Riesige Summen, die dabei auf dem Spiel stehen, stehen dem freilich in einem komplizierten Wirrwarr auch entgegen, und die Übermacht des Faktischen, mit Empfindlichkeiten auf beiden Seiten und Garantien, die Israel nicht geben will in einem Land, wo selbst die Knesset – das Parlament – auf einem Grundstück erbaut wurde, dessen Eigentümer das überaus reiche griechische Patriarchat ist, dessen Rechtstitel noch einmal tausend Jahre tiefer zurück in die Geschichte reichen.
Es ist ein komplizierter Knoten der Rechtstaatlichkeit, der da zu lösen ist.
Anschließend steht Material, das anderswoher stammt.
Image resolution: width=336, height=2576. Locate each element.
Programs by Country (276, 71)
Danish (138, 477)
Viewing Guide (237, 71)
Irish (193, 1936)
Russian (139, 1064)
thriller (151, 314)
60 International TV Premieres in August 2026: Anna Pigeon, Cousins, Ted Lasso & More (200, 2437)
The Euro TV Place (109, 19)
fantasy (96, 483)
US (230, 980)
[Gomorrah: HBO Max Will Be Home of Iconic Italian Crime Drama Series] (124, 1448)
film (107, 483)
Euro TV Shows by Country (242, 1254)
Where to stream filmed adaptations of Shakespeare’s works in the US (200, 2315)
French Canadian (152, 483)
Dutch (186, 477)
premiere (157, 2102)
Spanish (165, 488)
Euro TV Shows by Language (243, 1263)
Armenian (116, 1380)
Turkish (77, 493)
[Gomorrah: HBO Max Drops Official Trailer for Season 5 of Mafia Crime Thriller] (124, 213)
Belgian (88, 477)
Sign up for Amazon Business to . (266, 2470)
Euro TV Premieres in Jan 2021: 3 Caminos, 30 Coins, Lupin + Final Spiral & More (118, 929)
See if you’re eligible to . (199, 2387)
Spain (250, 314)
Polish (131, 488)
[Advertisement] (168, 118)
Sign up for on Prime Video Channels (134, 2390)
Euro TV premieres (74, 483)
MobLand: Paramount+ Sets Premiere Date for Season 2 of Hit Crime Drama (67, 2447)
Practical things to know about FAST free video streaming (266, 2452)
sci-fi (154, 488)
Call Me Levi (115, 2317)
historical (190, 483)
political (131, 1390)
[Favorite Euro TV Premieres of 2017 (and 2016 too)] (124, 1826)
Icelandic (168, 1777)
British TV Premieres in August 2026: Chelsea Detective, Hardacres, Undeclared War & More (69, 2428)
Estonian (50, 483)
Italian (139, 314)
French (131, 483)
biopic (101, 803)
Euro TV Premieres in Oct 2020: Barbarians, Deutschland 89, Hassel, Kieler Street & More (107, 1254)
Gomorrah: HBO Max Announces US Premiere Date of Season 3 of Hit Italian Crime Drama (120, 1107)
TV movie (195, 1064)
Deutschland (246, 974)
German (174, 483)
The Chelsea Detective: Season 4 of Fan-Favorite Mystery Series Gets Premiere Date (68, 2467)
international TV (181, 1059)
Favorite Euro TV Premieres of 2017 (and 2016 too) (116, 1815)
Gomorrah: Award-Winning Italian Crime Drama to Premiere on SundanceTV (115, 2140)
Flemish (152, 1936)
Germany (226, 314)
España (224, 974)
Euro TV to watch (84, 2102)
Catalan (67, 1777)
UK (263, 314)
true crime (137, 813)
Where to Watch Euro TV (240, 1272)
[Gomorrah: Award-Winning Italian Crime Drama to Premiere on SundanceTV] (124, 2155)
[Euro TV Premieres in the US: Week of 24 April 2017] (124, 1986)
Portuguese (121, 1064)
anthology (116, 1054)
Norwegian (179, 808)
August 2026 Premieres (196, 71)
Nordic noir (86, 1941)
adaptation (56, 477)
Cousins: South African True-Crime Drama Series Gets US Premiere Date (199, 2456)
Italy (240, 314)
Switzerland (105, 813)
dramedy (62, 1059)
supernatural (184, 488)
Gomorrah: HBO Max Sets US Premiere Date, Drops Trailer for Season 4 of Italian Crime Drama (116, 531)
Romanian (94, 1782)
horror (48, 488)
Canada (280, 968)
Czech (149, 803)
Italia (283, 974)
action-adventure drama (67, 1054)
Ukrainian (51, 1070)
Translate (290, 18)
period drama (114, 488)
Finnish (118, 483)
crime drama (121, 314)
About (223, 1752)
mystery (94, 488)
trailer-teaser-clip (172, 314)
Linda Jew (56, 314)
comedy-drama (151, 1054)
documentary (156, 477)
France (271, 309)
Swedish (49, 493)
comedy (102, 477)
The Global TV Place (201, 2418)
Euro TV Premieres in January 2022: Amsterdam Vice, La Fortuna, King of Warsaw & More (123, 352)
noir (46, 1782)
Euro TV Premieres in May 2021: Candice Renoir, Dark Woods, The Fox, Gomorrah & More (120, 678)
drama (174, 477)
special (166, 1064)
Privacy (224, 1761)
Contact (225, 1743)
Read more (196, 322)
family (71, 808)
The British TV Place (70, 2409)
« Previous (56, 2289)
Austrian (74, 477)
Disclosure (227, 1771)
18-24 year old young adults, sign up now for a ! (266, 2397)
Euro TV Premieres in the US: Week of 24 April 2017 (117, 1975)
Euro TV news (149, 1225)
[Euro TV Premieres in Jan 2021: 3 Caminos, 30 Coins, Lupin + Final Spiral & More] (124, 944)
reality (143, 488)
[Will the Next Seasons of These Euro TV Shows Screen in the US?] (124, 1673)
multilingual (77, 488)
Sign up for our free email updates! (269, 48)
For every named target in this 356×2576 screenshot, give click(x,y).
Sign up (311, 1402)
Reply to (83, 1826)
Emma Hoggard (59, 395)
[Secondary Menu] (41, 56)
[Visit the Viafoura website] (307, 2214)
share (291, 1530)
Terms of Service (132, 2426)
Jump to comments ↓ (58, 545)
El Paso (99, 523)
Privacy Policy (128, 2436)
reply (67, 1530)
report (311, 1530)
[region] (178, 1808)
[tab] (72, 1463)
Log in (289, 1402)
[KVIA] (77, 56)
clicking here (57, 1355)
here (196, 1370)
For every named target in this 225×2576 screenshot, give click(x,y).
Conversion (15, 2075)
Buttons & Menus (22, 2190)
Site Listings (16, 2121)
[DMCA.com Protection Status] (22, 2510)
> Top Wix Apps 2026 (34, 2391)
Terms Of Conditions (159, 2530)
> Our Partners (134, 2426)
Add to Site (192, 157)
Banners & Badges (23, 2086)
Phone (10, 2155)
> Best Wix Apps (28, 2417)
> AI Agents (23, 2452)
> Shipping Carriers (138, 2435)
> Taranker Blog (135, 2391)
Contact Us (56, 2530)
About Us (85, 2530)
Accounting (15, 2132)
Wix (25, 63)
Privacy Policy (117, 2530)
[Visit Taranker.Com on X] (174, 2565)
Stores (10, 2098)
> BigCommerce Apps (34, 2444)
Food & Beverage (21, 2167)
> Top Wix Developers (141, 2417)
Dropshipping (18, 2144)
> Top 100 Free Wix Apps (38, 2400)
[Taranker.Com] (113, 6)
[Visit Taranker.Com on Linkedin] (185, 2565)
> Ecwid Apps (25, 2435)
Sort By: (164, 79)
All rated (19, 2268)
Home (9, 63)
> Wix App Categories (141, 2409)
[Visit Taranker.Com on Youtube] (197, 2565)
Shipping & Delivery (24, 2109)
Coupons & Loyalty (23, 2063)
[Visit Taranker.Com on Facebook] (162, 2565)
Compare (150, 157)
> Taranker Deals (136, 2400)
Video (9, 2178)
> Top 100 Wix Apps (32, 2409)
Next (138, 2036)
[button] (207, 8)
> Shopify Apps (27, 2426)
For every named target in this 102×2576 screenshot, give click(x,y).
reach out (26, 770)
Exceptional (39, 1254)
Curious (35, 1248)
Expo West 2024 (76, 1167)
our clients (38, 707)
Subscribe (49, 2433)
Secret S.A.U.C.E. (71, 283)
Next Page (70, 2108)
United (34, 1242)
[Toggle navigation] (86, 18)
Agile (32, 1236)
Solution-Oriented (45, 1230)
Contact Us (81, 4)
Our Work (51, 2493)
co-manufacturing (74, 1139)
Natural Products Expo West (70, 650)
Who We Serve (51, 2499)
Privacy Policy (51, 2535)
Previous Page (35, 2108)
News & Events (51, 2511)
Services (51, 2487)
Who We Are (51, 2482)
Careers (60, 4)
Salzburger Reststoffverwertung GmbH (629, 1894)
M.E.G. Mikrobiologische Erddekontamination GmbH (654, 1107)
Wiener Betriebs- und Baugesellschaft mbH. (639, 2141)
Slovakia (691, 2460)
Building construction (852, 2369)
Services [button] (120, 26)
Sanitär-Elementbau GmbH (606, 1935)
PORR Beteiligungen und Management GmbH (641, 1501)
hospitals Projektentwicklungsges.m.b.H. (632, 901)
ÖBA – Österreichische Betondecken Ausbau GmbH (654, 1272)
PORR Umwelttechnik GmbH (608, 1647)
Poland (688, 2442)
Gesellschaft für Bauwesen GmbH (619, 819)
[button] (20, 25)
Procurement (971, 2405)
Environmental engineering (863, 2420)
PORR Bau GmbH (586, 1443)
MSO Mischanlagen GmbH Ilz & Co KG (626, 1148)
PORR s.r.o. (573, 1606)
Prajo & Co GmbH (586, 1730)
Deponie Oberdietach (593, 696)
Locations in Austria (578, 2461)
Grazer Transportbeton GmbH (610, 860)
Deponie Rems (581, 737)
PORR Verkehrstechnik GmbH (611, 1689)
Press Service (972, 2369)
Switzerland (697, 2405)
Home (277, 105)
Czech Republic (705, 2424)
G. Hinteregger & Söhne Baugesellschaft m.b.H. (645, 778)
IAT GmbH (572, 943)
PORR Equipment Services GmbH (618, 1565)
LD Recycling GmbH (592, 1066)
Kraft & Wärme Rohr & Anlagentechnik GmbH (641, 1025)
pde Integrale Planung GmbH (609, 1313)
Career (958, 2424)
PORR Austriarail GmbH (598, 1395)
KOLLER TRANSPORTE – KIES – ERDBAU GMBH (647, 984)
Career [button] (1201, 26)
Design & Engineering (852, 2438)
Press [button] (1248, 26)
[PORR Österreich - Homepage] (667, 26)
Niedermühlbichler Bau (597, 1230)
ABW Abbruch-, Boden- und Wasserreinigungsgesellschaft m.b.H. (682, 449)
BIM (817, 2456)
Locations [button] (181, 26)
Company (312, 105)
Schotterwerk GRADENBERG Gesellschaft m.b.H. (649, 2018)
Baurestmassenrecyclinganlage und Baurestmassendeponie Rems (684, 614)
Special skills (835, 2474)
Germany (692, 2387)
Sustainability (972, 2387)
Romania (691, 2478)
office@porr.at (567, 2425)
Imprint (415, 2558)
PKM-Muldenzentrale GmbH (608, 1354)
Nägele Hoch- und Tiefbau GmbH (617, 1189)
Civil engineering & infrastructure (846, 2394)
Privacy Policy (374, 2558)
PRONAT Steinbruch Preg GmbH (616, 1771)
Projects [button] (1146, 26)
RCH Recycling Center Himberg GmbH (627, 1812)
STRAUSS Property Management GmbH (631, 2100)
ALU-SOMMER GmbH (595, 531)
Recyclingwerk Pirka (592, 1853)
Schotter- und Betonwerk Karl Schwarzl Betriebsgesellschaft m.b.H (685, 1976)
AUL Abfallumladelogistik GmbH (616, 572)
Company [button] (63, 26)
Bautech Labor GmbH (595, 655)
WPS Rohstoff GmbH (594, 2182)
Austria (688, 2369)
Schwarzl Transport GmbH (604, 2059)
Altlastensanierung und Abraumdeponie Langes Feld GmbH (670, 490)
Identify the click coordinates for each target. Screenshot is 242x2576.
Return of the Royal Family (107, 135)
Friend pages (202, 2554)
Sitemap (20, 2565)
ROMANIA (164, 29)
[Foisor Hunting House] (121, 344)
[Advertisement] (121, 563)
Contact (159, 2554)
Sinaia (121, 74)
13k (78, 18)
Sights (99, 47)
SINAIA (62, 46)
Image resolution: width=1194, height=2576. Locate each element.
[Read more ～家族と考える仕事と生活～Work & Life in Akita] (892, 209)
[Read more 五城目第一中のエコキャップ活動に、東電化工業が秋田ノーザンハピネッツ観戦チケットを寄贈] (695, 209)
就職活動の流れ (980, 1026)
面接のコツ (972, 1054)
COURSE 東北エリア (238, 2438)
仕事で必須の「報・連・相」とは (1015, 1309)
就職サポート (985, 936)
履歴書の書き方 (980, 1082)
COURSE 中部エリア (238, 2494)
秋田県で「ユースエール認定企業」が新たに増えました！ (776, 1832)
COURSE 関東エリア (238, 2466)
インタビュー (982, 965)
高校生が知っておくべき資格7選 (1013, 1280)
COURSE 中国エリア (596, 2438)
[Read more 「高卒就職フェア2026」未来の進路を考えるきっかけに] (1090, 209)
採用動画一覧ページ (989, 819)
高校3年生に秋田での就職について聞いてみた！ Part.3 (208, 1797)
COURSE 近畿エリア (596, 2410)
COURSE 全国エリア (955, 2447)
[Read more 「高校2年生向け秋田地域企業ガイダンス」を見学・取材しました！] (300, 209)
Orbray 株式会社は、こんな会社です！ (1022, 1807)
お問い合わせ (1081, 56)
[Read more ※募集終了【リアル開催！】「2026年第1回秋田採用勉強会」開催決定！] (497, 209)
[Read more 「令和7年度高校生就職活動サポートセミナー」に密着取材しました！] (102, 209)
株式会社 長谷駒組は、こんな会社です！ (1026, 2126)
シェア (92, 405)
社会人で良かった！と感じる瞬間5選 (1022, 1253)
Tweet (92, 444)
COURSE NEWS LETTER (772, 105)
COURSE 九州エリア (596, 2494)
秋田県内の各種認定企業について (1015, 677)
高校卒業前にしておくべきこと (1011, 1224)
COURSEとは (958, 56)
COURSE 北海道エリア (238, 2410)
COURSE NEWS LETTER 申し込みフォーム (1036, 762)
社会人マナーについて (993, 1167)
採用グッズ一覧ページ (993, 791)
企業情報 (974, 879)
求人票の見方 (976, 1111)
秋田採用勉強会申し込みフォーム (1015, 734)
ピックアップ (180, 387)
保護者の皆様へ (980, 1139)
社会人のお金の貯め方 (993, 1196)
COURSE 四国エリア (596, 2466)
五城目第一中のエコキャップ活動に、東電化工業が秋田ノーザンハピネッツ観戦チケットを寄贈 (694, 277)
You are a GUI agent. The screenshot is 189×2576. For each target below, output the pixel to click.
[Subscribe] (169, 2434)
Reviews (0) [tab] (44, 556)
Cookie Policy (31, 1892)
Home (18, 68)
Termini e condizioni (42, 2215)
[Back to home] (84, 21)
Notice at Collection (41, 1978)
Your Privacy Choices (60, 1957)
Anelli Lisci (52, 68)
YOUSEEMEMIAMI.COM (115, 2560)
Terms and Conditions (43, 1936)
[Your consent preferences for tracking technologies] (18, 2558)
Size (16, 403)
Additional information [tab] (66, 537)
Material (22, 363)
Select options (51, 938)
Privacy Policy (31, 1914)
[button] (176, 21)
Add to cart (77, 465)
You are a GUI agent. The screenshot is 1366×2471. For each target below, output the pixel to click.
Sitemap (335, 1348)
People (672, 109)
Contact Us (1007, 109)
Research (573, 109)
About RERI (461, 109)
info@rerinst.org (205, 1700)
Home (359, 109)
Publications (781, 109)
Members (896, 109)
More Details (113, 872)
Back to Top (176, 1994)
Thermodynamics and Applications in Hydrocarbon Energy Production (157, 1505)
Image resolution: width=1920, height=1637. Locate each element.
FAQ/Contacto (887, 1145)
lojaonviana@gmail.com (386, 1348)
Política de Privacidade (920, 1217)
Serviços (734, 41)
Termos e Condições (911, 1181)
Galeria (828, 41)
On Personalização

Oft gibt er die Folie für viele mindere Konflikte ab. Rund um den Vatikan werden deshalb wieder Stimmen laut, die schon die undiplomatische Initiative Johannes Paul II. für die Grundsatzvereinbarung vom 10. März 1994 für einen Fehler hielten. Mit Chuzpe und Eklats, heißt es da, werde sich Papst Benedikt XVI. jedenfalls gewiss nicht zu jener Reise nach Jerusalem bewegen lassen, auf die dort viele aus unterschiedlichen Gründen hoffen.